▼
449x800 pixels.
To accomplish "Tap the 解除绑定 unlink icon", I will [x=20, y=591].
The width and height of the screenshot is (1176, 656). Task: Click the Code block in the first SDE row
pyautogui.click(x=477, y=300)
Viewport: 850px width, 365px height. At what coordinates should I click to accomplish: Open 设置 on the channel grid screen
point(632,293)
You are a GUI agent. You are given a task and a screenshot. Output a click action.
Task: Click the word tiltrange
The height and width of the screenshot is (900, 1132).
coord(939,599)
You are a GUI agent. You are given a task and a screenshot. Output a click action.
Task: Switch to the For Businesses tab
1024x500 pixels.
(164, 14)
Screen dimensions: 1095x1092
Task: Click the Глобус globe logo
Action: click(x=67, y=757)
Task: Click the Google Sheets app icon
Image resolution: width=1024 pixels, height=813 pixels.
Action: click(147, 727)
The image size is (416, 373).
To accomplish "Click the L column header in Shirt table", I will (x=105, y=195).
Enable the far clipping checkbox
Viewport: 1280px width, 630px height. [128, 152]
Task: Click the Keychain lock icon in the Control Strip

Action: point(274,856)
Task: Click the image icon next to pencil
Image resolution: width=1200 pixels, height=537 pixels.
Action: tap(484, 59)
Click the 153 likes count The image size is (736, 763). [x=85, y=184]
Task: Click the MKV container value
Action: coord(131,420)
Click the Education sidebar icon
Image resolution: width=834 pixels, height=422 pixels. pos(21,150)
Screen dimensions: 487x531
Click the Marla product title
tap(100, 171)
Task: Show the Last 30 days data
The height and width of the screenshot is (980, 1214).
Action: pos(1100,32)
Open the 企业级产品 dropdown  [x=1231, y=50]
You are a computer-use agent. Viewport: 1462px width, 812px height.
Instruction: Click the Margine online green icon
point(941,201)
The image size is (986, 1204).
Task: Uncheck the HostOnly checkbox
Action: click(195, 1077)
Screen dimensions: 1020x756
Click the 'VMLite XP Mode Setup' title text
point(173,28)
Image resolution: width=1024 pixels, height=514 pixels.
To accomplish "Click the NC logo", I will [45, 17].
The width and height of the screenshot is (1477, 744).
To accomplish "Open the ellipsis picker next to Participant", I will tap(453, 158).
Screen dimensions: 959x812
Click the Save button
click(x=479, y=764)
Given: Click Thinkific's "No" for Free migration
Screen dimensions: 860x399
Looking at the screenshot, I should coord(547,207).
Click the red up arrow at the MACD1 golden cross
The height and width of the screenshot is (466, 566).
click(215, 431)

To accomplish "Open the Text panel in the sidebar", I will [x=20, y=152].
▲
#### TRY IT:
From the material above, retype precisely the lines between the line holding "Image resolution: width=1200" and the line holding "Open the 企业级产品", inclusive, and nothing beyond them.

#### ANSWER SPACE:
Image resolution: width=1200 pixels, height=537 pixels.
Action: tap(484, 59)
Click the 153 likes count The image size is (736, 763). [x=85, y=184]
Task: Click the MKV container value
Action: coord(131,420)
Click the Education sidebar icon
Image resolution: width=834 pixels, height=422 pixels. pos(21,150)
Screen dimensions: 487x531
Click the Marla product title
tap(100, 171)
Task: Show the Last 30 days data
The height and width of the screenshot is (980, 1214).
Action: pos(1100,32)
Open the 企业级产品 dropdown  [x=1231, y=50]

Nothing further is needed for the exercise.